-- Begin --
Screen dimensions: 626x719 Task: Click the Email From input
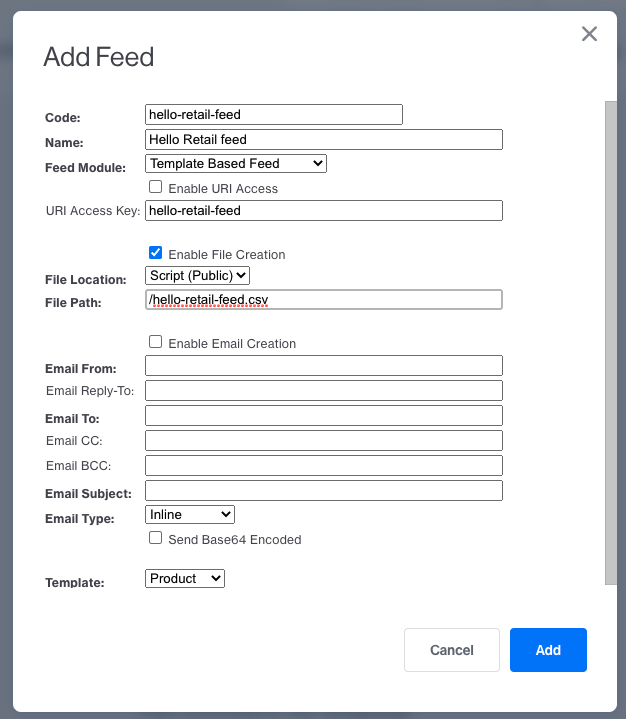click(x=323, y=366)
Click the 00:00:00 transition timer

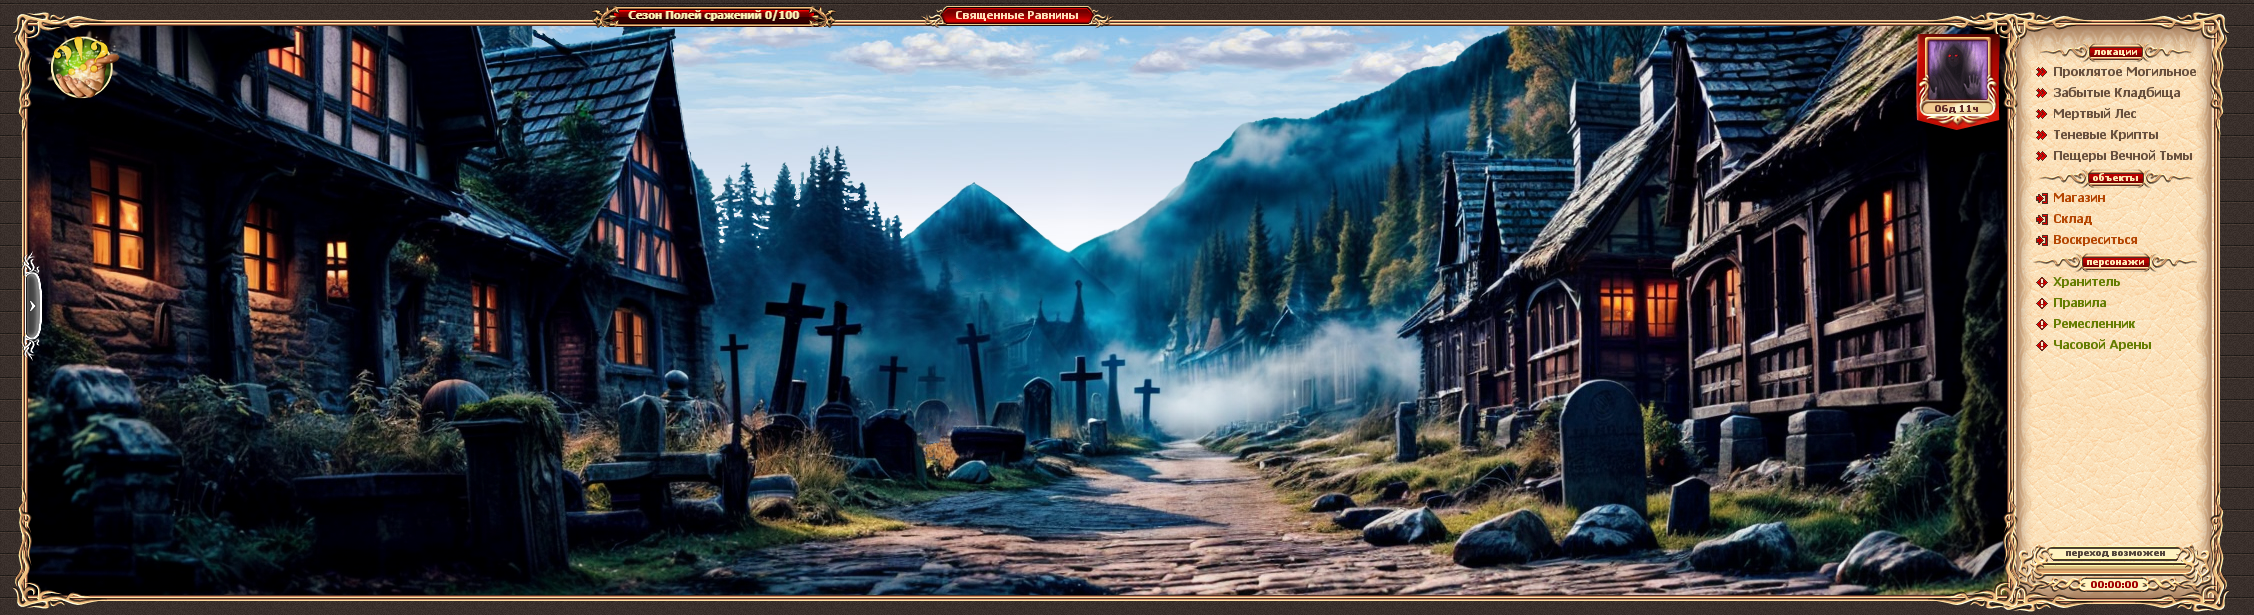(2114, 585)
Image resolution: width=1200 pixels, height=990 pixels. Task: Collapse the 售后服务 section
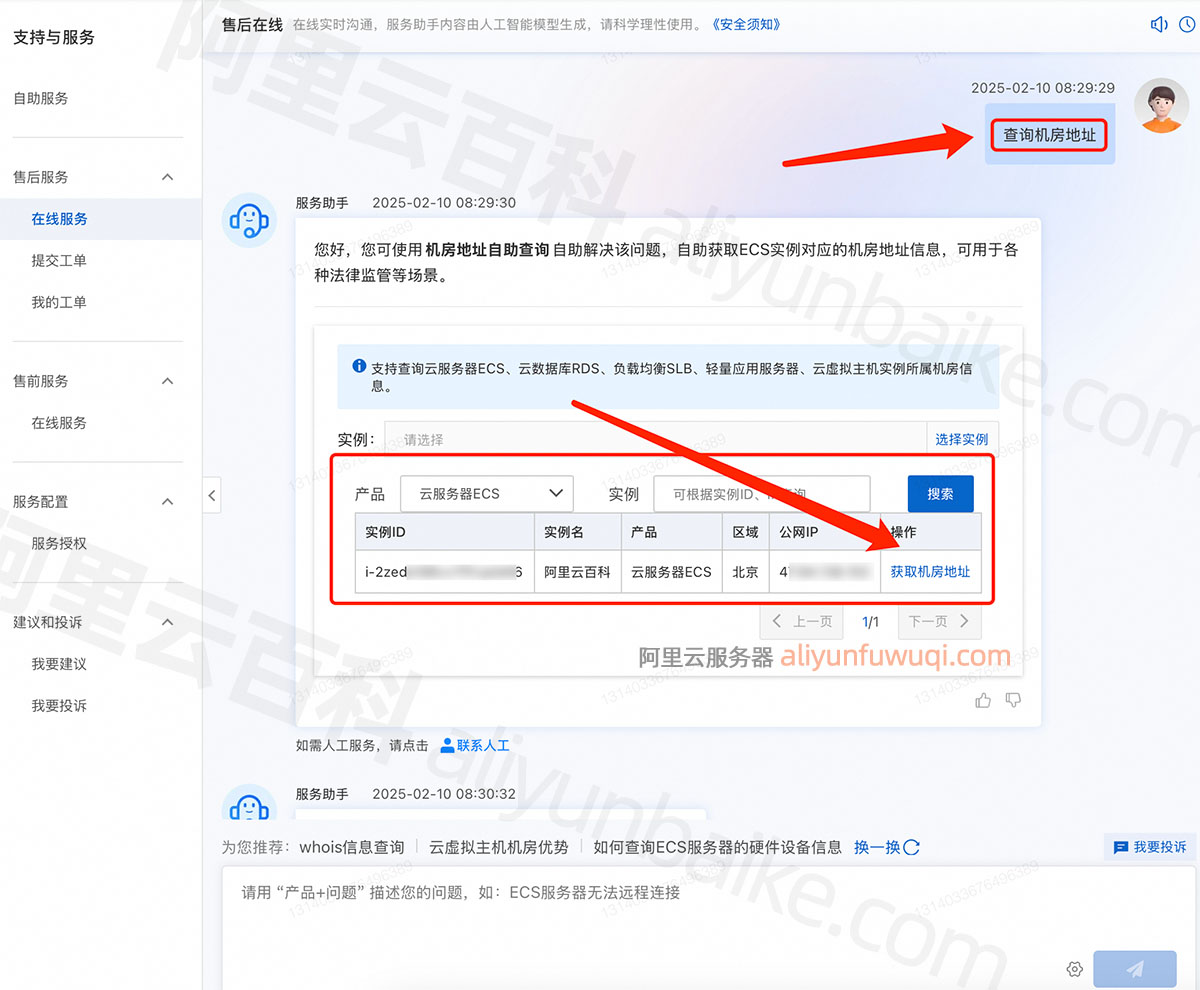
-- End --
# AIM
Put the text lines of the rows above into a numbered list, omitting blank lines and leaving out the pictures.

# ANSWER FOR THIS EXERCISE
1. Screen dimensions: 626x719 Task: Click the Email From input
2. click(x=323, y=366)
3. Click the 00:00:00 transition timer
4. (2114, 585)
5. Image resolution: width=1200 pixels, height=990 pixels. Task: Collapse the 售后服务 section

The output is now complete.